:: Data extracts
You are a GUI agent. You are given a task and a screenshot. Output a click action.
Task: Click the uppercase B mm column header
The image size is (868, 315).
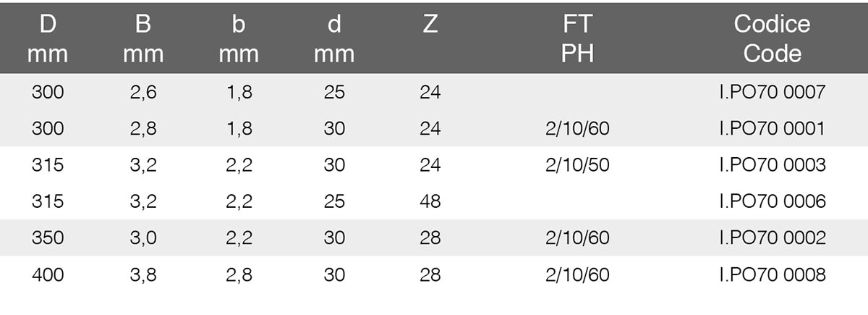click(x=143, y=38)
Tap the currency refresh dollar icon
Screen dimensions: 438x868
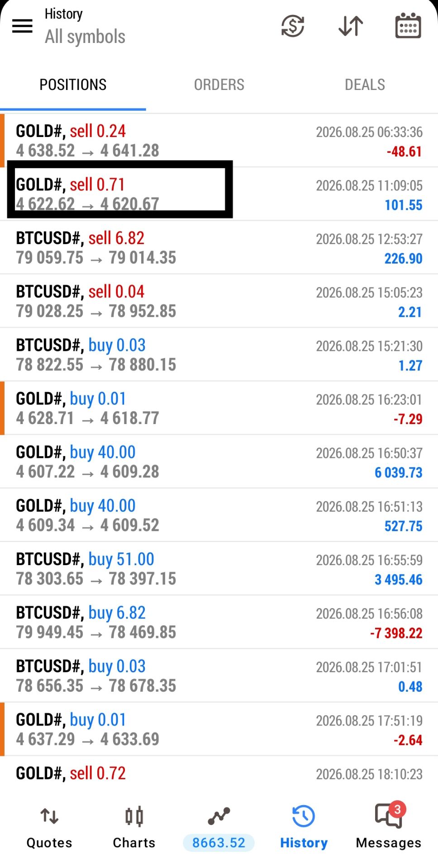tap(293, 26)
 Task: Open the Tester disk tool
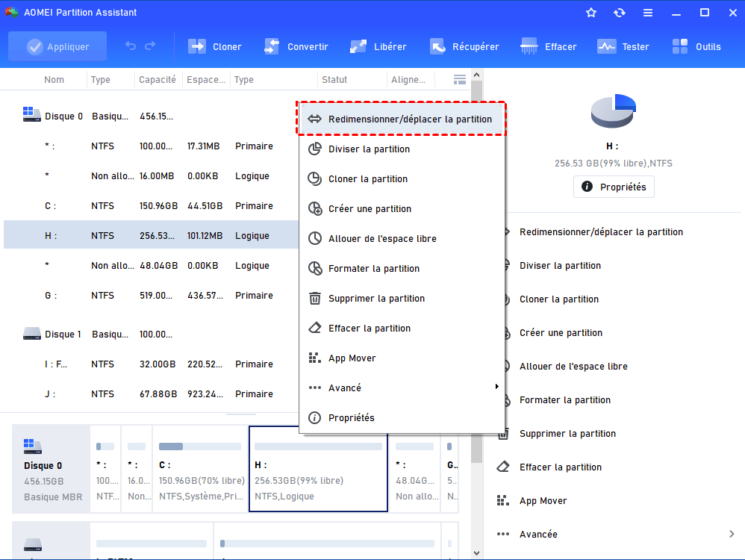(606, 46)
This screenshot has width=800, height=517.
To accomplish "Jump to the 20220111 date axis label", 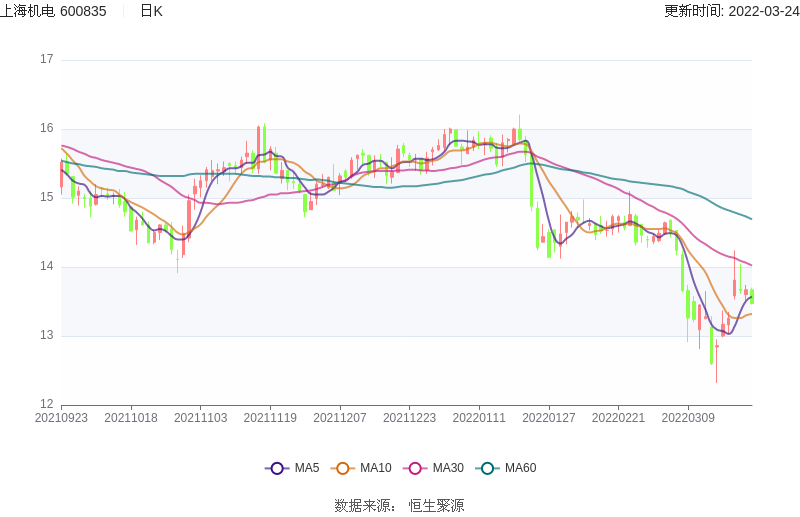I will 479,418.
::::
__Required action__: Could you count the lines in the entries that hold the word "screenshot"? Only the number is wanted.

__Response for this exercise__: 2